Patient-Centered Discussions About Disease Progression, Symptom, and Treatment Burden in Chronic Obstructive Pulmonary Disease Could Facilitate the Integration of End-of-Life Discussions in the Disease Trajectory: Patient, Clinician, and Literature Perspectives: A Multimethod Approach

摘要

Background: Patients with chronic obstructive pulmonary disease (COPD) seldom discuss preferences for future care/treatments with clinicians. The lack of discussions prevents the delivery of care grounded on patient preferences.
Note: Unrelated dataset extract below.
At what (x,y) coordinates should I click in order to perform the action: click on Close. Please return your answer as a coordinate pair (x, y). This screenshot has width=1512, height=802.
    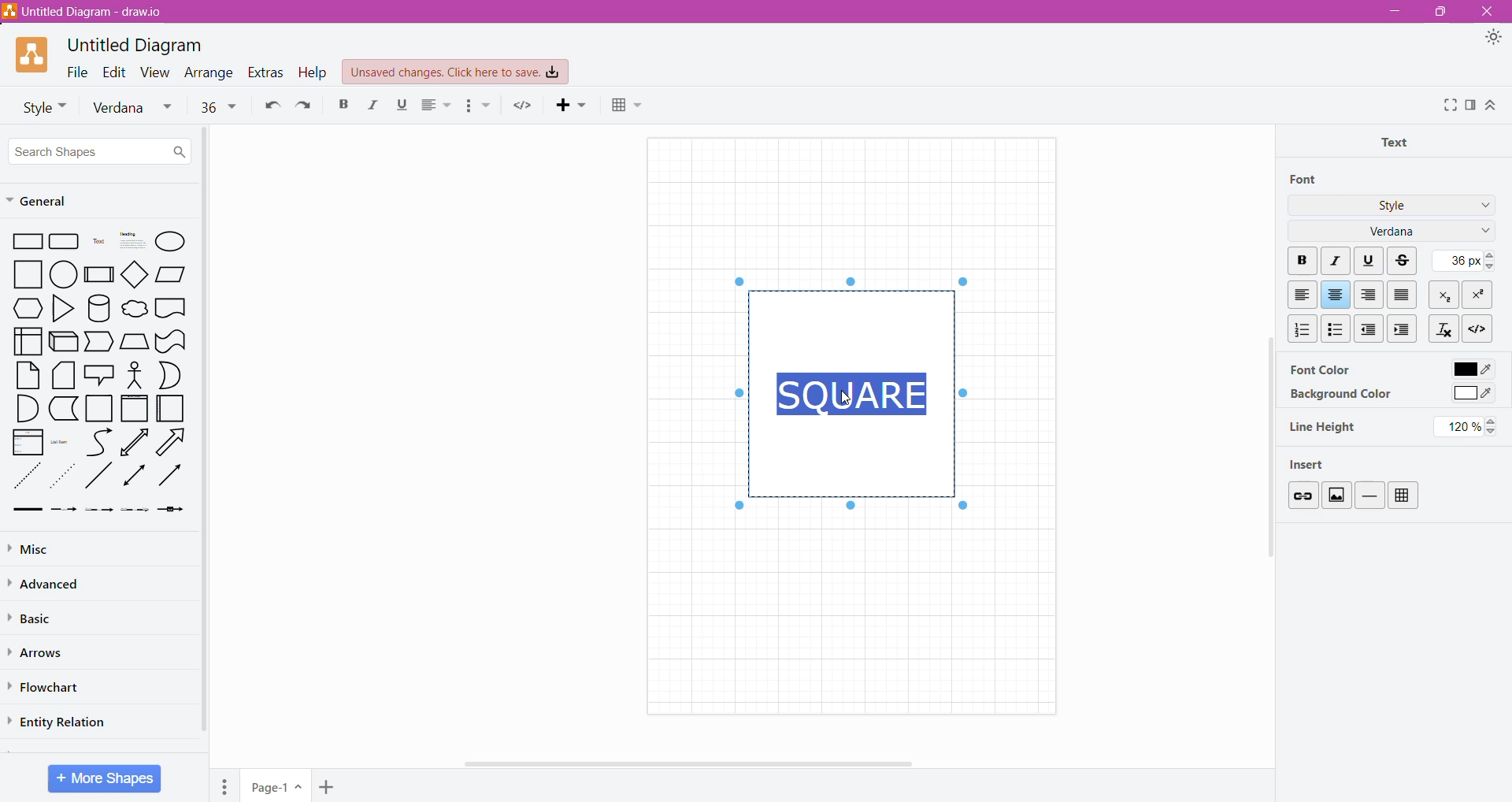
    Looking at the image, I should click on (1486, 11).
Instead, treatments become increasingly burdensome as disease progresses and patients approach the end of life.Objective: Identify current and best practice in initiating and conducting conversations about future and palliative care, by integrating data from multiple sources.Design: Multiphasic study where the findings of a systematic literature review and qualitative interviews were combined and synthesized using a triangulation protocol.Setting/Participants: Thirty-three patients with COPD and 14 clinicians from multiple backgrounds were recruited in the United Kingdom.Results: Clinicians' and patients' poor understanding about palliative care and COPD, difficulties in timing and initiating discussions, and service rationing were the main factors for late discussions. Divergent perspectives between patients and clinicians about palliative care discussions often prevented their start. Instead, early and gradual patient-centered discussions on treatment choices, symptom, and treatment burden were recommended by patients, clinicians, and the literature. Earlier patient-centered discussions may reduce their emotional impact and enable patients to participate fully, while enabling clinicians to provide timely and accurate information on illness progression and appropriate self-management techniques.Conclusion: Current approaches toward palliative care discussions in COPD do not guarantee that patients' preferences are met. Early and gradual patient-centered discussions may enable patients to fully express their care preferences as they evolve over time, while minimizing the impact of symptom and treatment burden.